Problem to work on. Render the entries between the lines containing "Given: Click the Visual Abstract label" and "Action: pyautogui.click(x=191, y=291)", inclusive, as a JSON list of strings with one string per line, omitting blank lines.

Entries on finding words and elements
──────────────────────────────
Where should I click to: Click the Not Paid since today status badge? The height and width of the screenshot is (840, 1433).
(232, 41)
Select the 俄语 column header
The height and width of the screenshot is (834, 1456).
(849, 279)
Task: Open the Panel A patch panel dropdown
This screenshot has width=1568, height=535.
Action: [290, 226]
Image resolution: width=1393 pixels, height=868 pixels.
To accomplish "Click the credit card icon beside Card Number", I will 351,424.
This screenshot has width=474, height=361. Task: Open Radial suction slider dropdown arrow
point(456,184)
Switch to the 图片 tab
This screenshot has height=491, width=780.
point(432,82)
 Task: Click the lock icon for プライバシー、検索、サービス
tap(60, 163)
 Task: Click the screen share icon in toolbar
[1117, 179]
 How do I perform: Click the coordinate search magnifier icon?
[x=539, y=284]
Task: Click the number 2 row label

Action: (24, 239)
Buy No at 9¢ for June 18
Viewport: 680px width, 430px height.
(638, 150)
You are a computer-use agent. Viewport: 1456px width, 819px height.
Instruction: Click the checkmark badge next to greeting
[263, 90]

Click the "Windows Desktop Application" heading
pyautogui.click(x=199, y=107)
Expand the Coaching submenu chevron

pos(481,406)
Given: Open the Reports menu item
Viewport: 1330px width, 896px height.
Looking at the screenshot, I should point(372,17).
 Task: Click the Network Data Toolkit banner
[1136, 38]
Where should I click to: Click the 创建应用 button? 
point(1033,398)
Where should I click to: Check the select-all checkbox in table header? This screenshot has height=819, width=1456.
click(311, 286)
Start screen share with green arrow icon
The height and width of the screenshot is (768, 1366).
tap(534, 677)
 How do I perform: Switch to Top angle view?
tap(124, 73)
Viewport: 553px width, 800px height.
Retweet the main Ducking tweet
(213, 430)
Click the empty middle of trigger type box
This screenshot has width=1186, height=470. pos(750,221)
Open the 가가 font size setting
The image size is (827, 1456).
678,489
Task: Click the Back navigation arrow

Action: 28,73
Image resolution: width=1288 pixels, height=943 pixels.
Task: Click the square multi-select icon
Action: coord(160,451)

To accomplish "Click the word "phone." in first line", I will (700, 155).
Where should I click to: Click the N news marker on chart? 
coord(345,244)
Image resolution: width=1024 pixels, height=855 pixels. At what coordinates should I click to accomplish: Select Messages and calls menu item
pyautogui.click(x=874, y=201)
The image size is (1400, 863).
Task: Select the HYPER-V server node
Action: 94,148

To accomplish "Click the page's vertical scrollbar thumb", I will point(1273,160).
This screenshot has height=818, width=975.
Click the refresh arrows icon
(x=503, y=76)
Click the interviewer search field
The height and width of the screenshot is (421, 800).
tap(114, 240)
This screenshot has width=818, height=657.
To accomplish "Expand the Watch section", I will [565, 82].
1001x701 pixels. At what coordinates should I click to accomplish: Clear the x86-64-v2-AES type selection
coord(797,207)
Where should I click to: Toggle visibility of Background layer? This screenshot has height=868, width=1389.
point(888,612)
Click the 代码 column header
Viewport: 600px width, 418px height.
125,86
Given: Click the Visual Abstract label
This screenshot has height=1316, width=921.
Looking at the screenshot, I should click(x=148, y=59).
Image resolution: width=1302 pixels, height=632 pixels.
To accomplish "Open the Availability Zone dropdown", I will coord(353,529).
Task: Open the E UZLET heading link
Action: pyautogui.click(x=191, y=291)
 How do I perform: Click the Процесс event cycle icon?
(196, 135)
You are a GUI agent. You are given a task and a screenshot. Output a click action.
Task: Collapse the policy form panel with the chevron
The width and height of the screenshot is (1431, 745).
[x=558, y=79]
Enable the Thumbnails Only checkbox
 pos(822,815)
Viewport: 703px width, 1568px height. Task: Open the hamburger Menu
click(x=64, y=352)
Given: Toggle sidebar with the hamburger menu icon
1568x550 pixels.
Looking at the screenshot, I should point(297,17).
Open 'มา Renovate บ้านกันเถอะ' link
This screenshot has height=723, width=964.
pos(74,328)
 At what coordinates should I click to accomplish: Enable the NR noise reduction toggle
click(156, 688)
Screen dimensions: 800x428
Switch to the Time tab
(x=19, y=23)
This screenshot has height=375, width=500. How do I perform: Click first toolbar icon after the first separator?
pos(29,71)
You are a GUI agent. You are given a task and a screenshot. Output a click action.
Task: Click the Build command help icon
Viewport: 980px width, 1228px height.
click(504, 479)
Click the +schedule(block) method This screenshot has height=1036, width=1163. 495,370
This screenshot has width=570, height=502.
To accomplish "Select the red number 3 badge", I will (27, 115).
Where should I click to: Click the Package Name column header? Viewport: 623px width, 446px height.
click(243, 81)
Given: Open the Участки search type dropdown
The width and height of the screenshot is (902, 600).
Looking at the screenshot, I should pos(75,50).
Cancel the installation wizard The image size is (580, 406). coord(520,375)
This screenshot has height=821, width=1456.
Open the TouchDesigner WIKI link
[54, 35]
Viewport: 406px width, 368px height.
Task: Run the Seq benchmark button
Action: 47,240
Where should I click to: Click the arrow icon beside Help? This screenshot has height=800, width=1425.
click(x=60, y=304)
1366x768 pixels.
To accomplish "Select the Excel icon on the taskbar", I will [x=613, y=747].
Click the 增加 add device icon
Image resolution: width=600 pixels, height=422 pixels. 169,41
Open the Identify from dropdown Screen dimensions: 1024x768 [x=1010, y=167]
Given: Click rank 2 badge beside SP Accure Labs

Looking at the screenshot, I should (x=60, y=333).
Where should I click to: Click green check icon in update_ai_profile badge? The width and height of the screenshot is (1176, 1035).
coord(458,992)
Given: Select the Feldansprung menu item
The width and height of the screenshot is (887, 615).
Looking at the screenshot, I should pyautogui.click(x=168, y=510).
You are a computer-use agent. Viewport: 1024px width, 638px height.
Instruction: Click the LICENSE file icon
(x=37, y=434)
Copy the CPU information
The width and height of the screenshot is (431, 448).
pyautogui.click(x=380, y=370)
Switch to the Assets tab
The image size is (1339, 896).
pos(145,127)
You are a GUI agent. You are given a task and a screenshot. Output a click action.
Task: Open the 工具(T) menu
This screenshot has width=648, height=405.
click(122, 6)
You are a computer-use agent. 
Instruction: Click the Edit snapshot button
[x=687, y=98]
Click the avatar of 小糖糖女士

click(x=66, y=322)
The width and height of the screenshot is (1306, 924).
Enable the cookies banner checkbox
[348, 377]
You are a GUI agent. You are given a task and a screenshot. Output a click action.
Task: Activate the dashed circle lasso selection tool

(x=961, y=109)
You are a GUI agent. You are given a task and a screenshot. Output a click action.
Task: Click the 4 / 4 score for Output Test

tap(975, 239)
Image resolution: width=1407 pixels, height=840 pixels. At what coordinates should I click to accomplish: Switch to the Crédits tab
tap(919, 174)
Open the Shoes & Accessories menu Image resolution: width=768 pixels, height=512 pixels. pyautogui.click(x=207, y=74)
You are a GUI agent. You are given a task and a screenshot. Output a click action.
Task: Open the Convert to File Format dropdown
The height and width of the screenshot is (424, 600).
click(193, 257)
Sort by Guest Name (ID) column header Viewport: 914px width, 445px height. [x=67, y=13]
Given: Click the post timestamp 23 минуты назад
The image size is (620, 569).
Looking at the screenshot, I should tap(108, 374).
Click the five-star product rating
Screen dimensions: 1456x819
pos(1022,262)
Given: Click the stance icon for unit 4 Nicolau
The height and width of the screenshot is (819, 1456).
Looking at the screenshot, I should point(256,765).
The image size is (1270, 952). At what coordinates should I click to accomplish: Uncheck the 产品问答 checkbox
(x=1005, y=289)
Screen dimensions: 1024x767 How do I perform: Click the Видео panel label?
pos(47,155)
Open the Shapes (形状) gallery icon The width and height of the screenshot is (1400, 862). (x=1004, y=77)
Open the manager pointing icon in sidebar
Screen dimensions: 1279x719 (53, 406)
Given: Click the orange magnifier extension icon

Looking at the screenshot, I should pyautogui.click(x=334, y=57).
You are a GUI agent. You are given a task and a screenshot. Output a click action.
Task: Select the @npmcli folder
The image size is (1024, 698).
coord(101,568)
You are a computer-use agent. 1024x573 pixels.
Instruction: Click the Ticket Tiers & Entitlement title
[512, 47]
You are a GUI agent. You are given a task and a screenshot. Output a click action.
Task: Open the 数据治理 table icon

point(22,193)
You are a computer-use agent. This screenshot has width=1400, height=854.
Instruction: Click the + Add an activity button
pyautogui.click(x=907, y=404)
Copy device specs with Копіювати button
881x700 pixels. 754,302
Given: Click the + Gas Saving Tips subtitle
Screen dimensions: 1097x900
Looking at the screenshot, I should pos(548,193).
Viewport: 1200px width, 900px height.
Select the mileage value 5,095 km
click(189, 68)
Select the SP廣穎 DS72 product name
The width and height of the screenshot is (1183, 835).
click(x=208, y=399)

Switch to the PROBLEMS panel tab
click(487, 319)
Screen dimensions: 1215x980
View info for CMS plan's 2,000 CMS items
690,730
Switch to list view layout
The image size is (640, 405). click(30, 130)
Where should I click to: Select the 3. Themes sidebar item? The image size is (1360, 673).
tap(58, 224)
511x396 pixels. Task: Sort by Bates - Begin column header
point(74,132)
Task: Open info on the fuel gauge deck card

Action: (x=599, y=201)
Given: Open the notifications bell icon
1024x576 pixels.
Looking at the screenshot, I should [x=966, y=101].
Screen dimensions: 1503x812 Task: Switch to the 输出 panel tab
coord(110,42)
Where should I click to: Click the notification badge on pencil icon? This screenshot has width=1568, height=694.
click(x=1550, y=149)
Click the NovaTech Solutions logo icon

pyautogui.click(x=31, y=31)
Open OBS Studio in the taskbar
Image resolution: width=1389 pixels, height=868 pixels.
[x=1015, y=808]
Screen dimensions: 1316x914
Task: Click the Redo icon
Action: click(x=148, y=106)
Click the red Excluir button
──────────────────────────────
Exercise response.
[
  "Given: Click the Visual Abstract label",
  "This screenshot has height=1316, width=921.",
  "Looking at the screenshot, I should click(x=148, y=59).",
  "Image resolution: width=1302 pixels, height=632 pixels.",
  "To accomplish \"Open the Availability Zone dropdown\", I will coord(353,529).",
  "Task: Open the E UZLET heading link",
  "Action: pyautogui.click(x=191, y=291)"
]